The launch of AfCFTA Hub Ghana, the largest single trade market for the African Continent, will connect 1.3 billion people across 55 countries, addressing the issue of validation and cybercrime on a unified platform, says the Minister of Communication and Digitalisation, Mrs Ursula Owusu-Ekuful.
AfCFTA Hub initiative, Mrs Owusu-Ekuful explained would bring together the
AfCFTA Secretariat and strategic partners like AfroChampions to create a
network for accelerating the kinds of regional integration that would drive the
kind of trade that could deliver economic transformation.

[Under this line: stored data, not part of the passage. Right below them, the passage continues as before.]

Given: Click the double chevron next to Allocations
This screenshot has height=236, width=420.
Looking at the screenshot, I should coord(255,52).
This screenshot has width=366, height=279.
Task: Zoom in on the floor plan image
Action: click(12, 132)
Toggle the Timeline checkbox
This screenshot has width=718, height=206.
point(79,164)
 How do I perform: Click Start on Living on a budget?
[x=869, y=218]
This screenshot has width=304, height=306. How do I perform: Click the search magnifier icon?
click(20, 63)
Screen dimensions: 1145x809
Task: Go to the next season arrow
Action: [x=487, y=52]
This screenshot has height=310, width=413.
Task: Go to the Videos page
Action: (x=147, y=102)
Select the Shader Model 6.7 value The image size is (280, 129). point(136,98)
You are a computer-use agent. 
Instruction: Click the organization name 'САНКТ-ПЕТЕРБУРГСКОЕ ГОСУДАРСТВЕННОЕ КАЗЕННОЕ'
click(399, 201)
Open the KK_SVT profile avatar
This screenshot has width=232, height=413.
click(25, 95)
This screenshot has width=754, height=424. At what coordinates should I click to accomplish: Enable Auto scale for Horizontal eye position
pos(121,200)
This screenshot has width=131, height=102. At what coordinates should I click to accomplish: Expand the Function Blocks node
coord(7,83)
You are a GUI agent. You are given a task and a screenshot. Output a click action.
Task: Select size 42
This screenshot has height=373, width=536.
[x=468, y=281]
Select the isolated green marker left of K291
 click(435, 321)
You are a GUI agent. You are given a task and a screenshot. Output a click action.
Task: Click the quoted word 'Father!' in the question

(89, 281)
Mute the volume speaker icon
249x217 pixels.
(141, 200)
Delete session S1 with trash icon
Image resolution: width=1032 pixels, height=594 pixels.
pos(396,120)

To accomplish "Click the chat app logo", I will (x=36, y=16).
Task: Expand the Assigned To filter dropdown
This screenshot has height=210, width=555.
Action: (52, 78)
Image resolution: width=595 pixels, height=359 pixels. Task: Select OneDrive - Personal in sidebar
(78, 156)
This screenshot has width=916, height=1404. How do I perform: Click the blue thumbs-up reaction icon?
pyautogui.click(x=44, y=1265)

At the launch on Monday, August 29, 2022, at the Kofi Annan Centre of
Excellence, Accra, Mrs Owusu-Ekuful in her welcome address said that the AfCFTA
Hub Ghana is a deliberate effort of the government, as the country’s overall
framework, to embed its digital strategy into the massive AfCFTA opportunity.
The Communication and Digitalisation Minister assured that the launch of the
AfCFTA Hub in Ghana was a careful thought to bring down the barriers
obstructing the integration across Africa, believing this would resolve the
issue of past dashed hopes and the pitfalls of globalisation.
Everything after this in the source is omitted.